Abstract

Despite intensive therapy, severe septic shock is commonly associated with myocardial dysfunction and death in humans. No new therapies have proven efficiency against cardiovascular alterations in sepsis. Here, we addressed the question of a beneficial effect of pharmacological inhibition of caspases on myocardial dysfunction following endotoxin treatment. Hearts from rats treated with endotoxin (10 mg/kg, intravenously) were isolated 4 h posttreatment for analysis. Assessment of myocardial contractility ex vivo and detection of apoptosis were performed.

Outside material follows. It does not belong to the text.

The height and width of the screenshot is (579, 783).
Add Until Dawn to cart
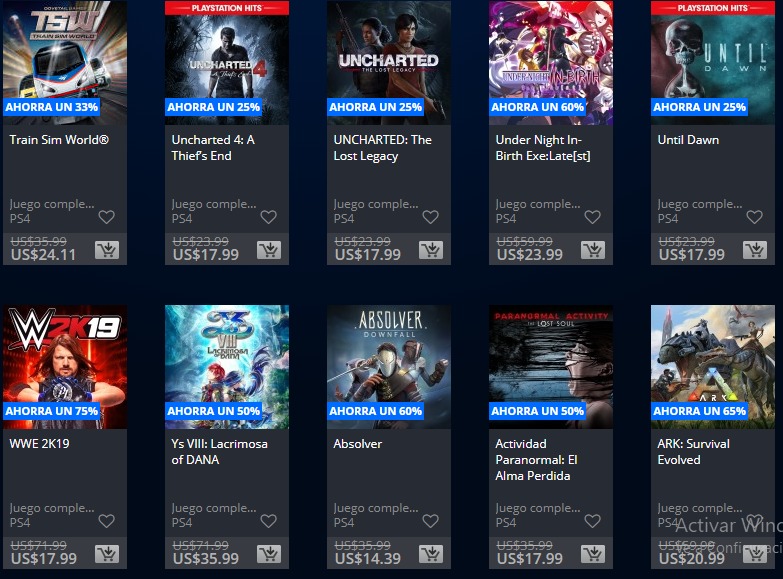(x=755, y=250)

Hearts from endotoxin-treated rats displayed multiple caspase activities and also typical apoptosis pattern as detected by TUNEL, DNA fragmentation assays, and cytochrome c release as compared with control rats. z-VAD.fmk (3 mg/kg, intravenously), a broad spectrum caspase inhibitor (but not the irrelevant peptide z-FA.fmk), in coinjection with endotoxin, not only reduced caspase activities and nuclear apoptosis but also completely prevented endotoxin-induced myocardial dysfunction evaluated 4 h and even 14 h after endotoxin challenge. These data indicate that caspase activation plays an important role in myocardial cell dysfunction. Moreover, these results suggest that inhibitors of caspases may have important therapeutic applications in sepsis.